Segment Start: Given records

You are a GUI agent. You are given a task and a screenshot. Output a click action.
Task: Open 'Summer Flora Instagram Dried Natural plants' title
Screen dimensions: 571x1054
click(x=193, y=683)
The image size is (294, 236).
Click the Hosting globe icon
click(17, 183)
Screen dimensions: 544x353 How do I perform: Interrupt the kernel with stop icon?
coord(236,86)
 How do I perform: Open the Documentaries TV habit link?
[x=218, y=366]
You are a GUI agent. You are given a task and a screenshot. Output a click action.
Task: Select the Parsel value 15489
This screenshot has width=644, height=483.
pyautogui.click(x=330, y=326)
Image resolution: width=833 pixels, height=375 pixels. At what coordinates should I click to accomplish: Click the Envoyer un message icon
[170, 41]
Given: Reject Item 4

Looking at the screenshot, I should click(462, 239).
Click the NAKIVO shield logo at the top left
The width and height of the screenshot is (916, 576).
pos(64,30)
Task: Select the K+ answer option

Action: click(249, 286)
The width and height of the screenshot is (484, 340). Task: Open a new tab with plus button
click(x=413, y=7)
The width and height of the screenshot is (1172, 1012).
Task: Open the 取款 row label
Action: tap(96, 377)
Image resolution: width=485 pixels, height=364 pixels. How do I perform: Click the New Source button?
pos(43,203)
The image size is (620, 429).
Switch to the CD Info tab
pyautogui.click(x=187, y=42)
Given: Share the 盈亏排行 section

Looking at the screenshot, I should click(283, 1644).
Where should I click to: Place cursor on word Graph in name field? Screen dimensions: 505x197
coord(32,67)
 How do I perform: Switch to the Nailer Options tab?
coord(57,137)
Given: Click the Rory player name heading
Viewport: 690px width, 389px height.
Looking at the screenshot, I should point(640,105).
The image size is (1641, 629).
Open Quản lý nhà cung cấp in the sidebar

Segment End: Given records

**Task details**:
Identify how many lines in the entries above include the string "size", then state that number alone.

**Result of the task**:
3